We’re constantly reminded about the battle between “new” and “old” media. How often have you heard that the old media just don’t get it? How often have you seen the leader of an old media company on the cover of Time, Business Week or Fortune? Increasingly, however, new and old media are acting the same, pursuing the same business models, and are even becoming the same companies.
The real dichotomy isn’t between “new” and “old,” it’s between advertising-supported and non-advertising-supported media. If you make your living by selling advertising, it doesn’t matter if you’re “new” or “old” media—you’re competing for eyeballs to sell to advertisers. By that rule, Google and Yahoo are in the same boat as News Corporation and The New York Times. All these companies also have non-advertising-related revenues, but the old media companies have several orders of magnitude more than the new media ones. CBS and Paramount are in two almost entirely different businesses—one makes its money through advertising, while the other makes its money through leasing and selling television shows and movies. Thus, we got the CBS/Viacom split, which acknowledged that the real difference is whether your business is or isn’t supported by advertising.

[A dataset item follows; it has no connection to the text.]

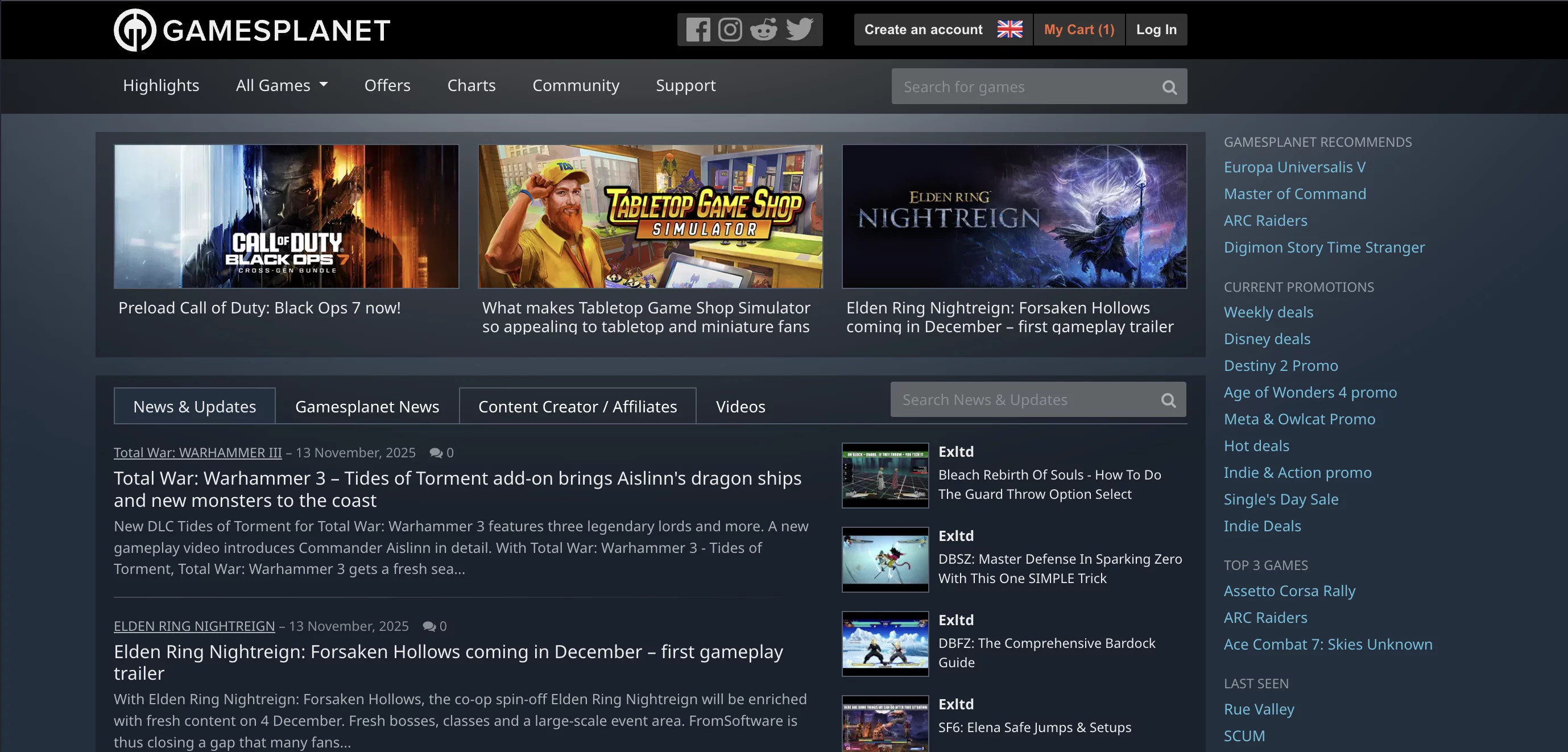Open the Instagram social icon
1568x752 pixels.
point(730,29)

Google and Yahoo both successfully transitioned from free services to advertising-supported media. MySpace is now part of News Corporation, and is moving quickly to being advertising-supported. YouTube has to either pick a model soon or find an acquirer who’ll pick a model for it. The same is true of Digg, which has stuck its toe half-heartedly into the advertising-supported arena.
The question of “How will you make money?” is often seen as being crass, but ultimately, every Web 2.0 startup that hopes to survive has to either make a choice, or find a buyer who’ll make a choice for it. In the harsh light of reality, new and old media companies look remarkably alike, because they all make money in the same ways.